* [EXERCISE REQUIREMENTS]:
Please render every line of the items below as a Markdown table with two columns, Row and Line, numbering the rows in order. Skip blank lines and leave the pictures out.

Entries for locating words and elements
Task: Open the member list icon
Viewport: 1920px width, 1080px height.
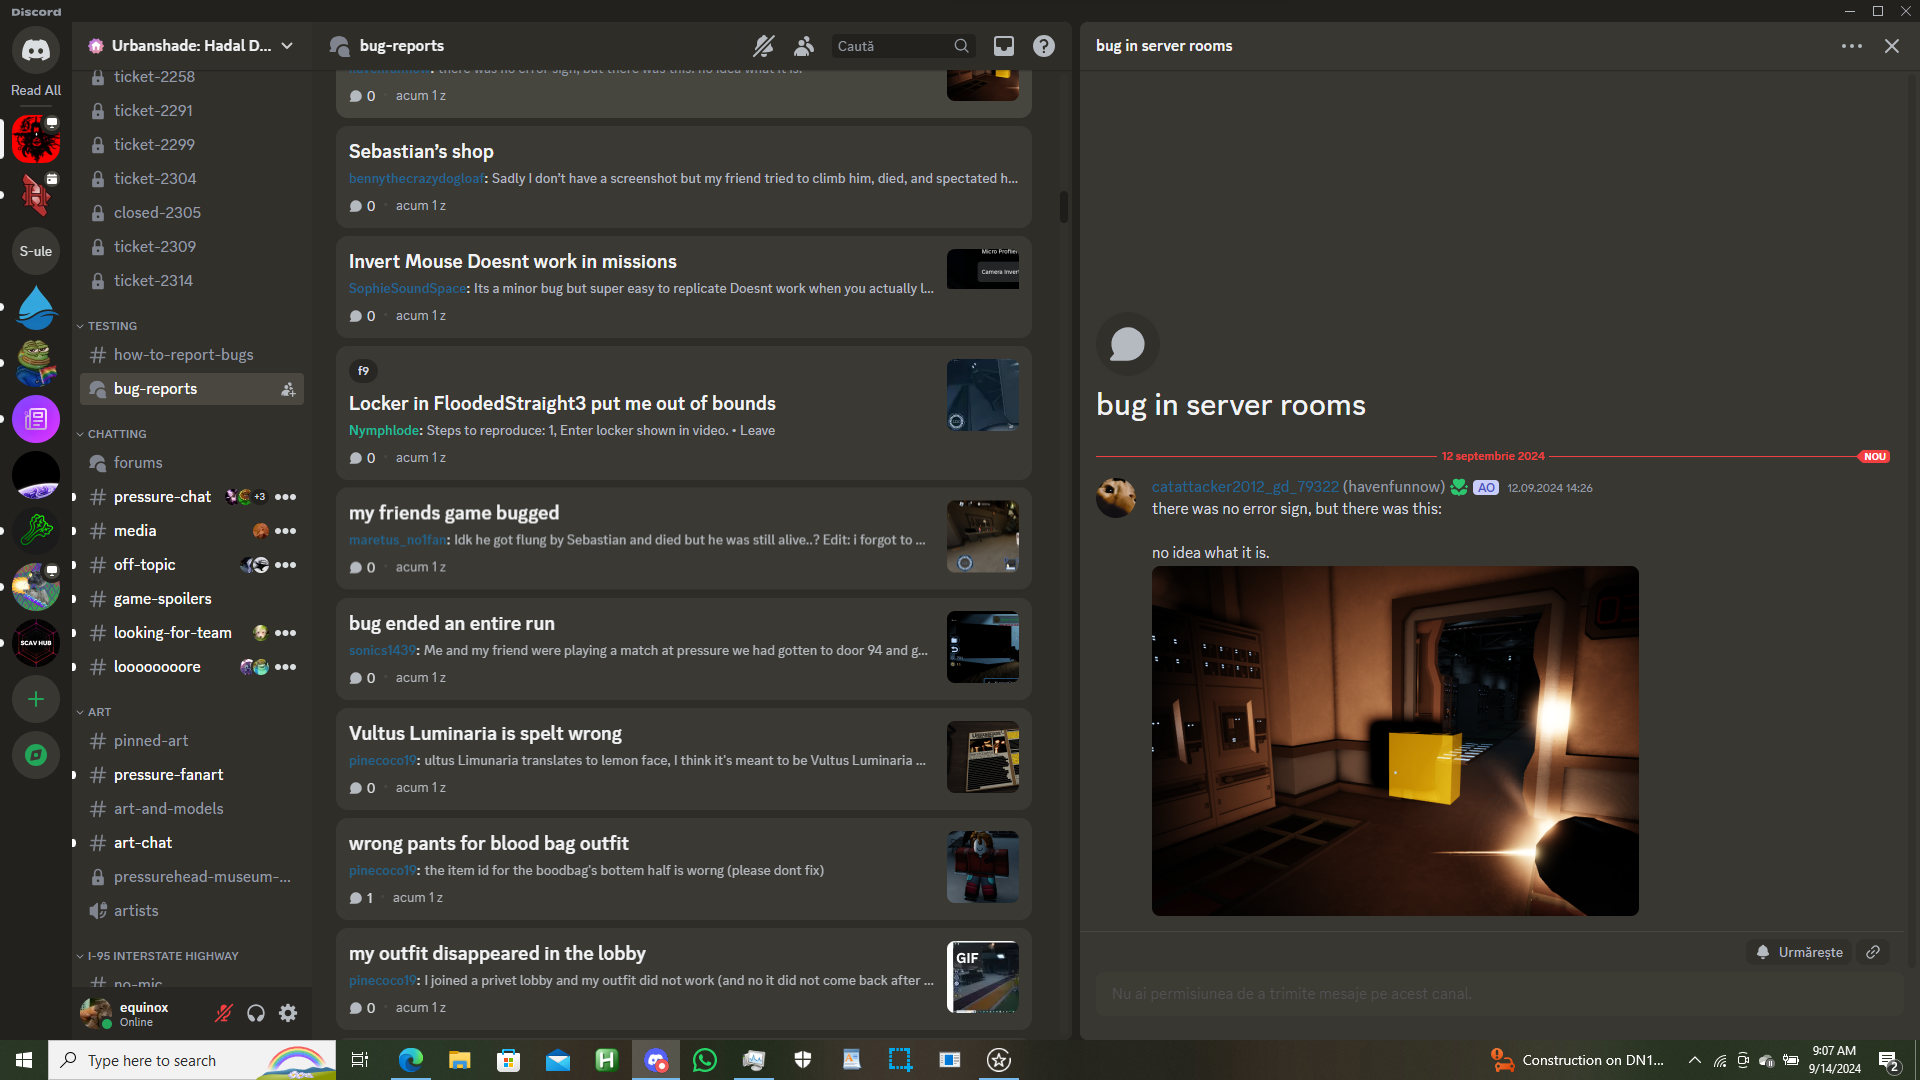Action: [x=804, y=46]
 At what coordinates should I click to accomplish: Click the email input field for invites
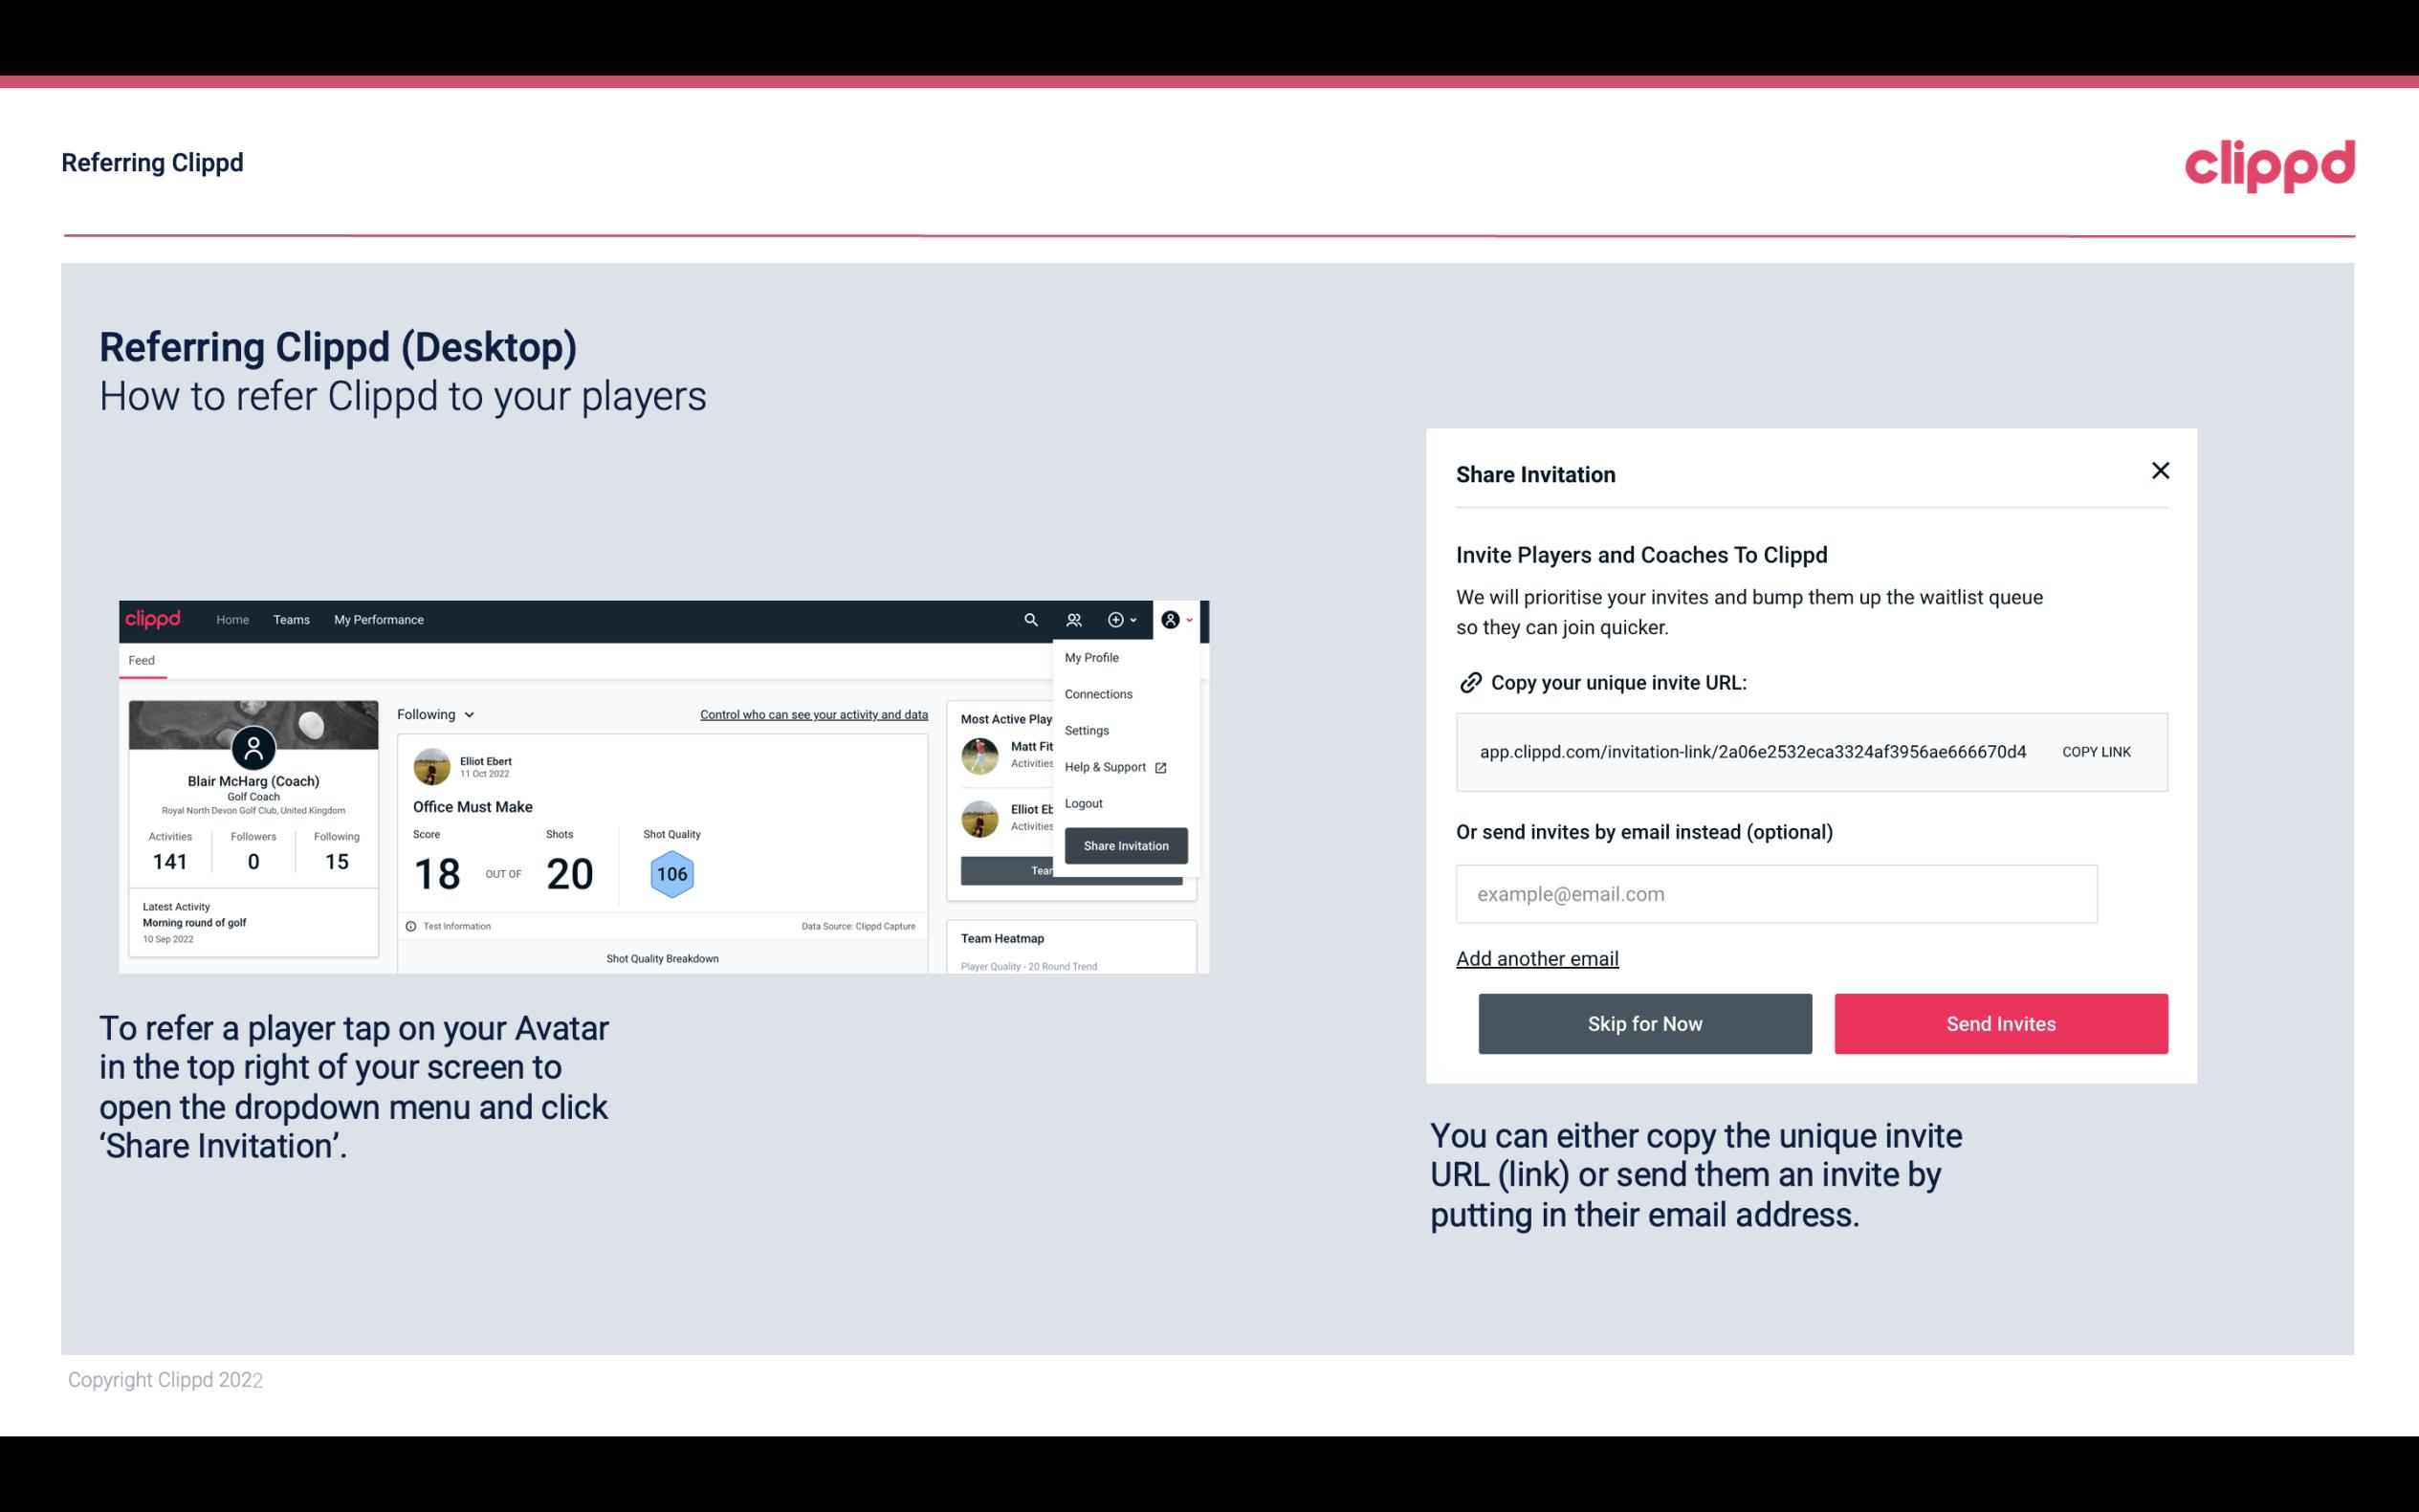click(x=1774, y=893)
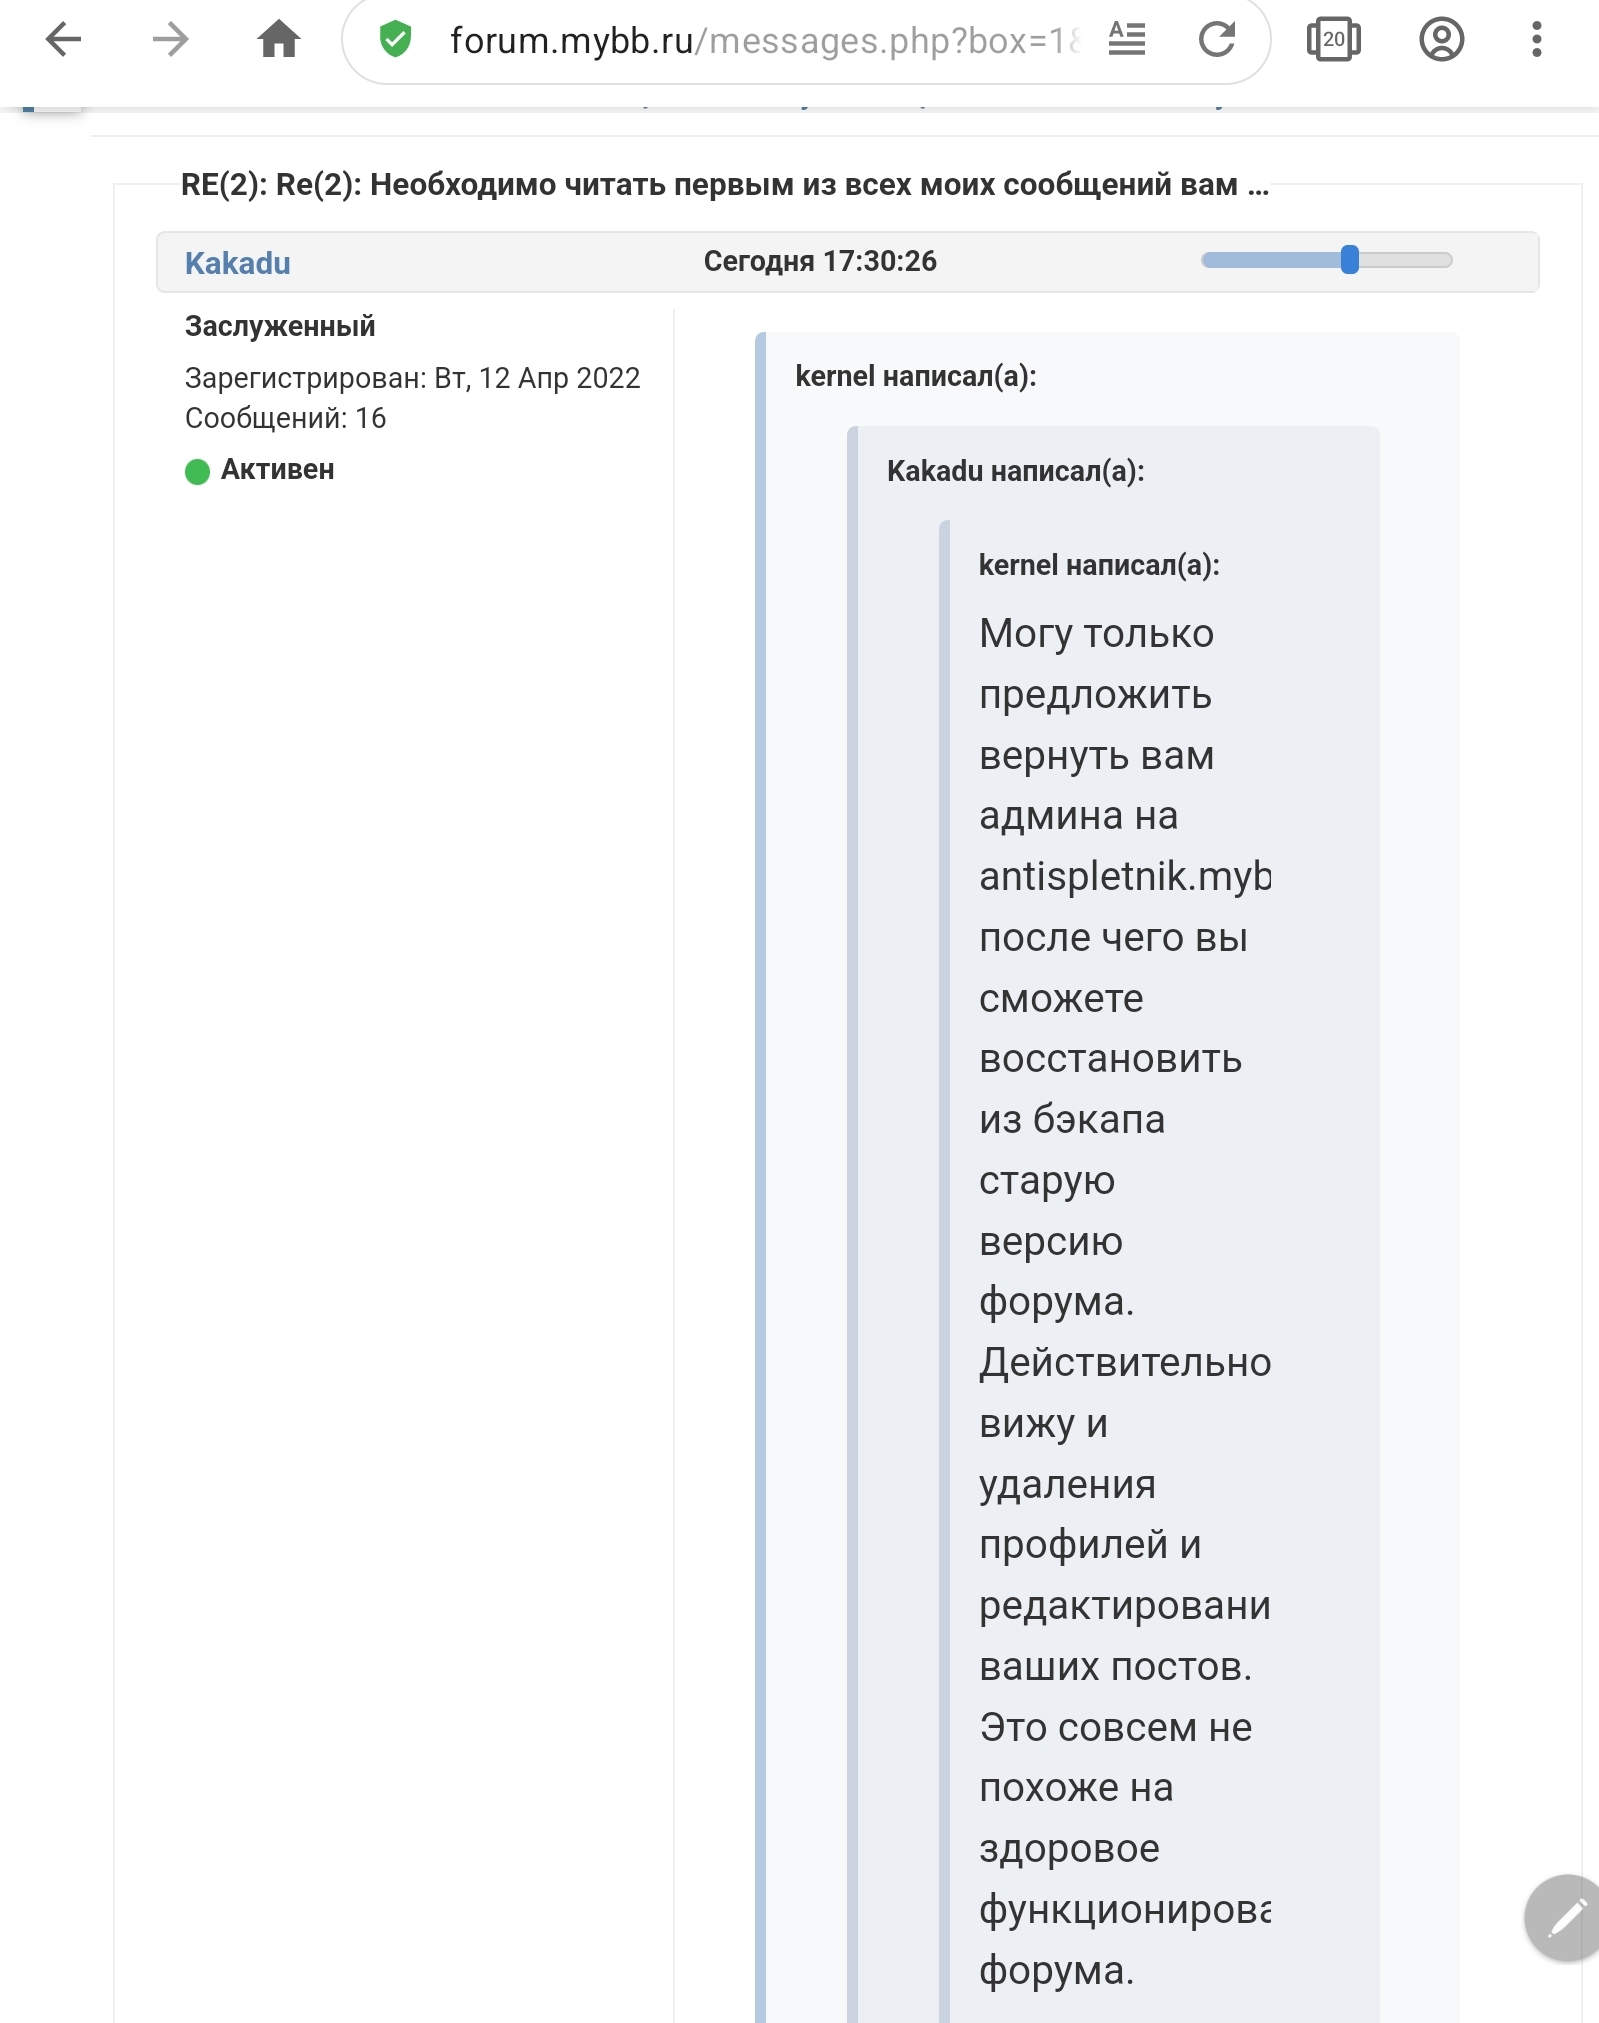Click the reputation slider handle
Viewport: 1599px width, 2023px height.
tap(1350, 260)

* [CORRECT RESULT]:
| Row | Line |
|---|---|
| 1 | Task: Open the member list icon |
| 2 | Viewport: 1920px width, 1080px height. |
| 3 | Action: [x=804, y=46] |
| 4 |  At what coordinates should I click to accomplish: Click the email input field for invites |
| 5 | click(x=1774, y=893) |
| 6 | Click the reputation slider handle |
| 7 | Viewport: 1599px width, 2023px height. |
| 8 | tap(1350, 260) |